Lebens- und Liebesbegegnungen für jedermann

Arne Pahlke, März 2007

 

So viele Sonnenaufgänge habe ich bereits verschwendend übersehen. So viele geburtsrunde Monde hinter Mauer und Stein versetzt. Und ich weiß wirklich nicht, welches Ekzem in meinem Ausblendegemüt dafür verantwortlich ist,  dass ich zum Vorgaukler vor mir selbst verroht bin. Ich tue ja gerade so,  als hätte ich noch Millionen Vollmonde auf meiner Rücklagebank.

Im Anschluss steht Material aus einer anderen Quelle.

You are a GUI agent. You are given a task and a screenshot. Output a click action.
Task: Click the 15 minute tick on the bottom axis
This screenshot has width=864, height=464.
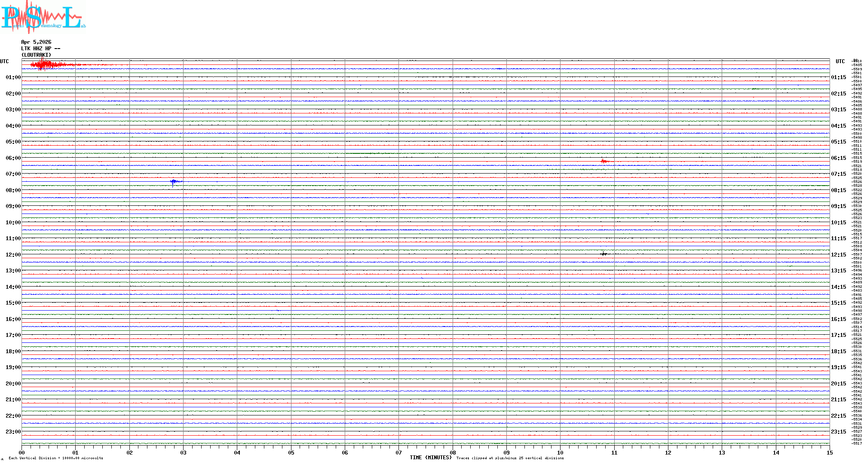click(x=830, y=452)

Wer in dieser Angelegenheit genauso vermessen und verschwenderisch ist, wie ich es bin  - und dies sind beileibe nicht wenige; dem könnte es am Ende genauso ergehen, wie einem prächtigen Sonnenaufgang, der trotz seiner Einmaligkeit niemals stattgefunden hat, da ihm keine Menschenseele zusah, als er pulsierend gen Himmel zog.

Doch nicht nur die Sonne, die Bäume, jede einzelne Blume werben um unsere Beachtung. Jede Faser eines Grashalms und selbst ein flüchtiger Windzug; sie alle wollen gesehen und wahrgenommen werden, ebenso wie wir Menschen gesehen und wahrgenommen werden wollen.

 

Foto by  Benjamin Gimmel BenHur
Das Leben ist da, um beachtet und geliebt zu werden

 

Und es gäbe auch keinen Grund, warum wir unsere Wärme und die in uns wohnende Schönheit, unsere Duftnoten und Empfindungen ausstrahlen sollten, wenn nicht für ein Gegenüber, welches uns wahrnehmen und erleben will. Zu Leben heißt  - von jemandem erlebt werden. Und es (über)lebt sein Tod nur, wer zu Lebzeiten von jemandem beachtet und erlebt wurde.

Wer z.B. eine Nacht auf einer Wiese verbringt und dort seine Hände ins nasskühle Gras gräbt, um an die Halme des Grases seine wachen Träume zu heften, die ihm beim Anblick des Mondlichts erfüllten, der wird nicht unbeachtet von dieser Welt gehen; da jede Beachtung von Leben, wenn sie aus tiefstem Herzen kommt, stets eine Rückbetrachtung erntet. Denn in jedem Leben und Wirken steckt diese tiefe Sehnsucht; nämlich die Sehnsucht danach beachtet und geliebt zu werden und gleichermaßen Beachtung und Liebe aussenden zu dürfen.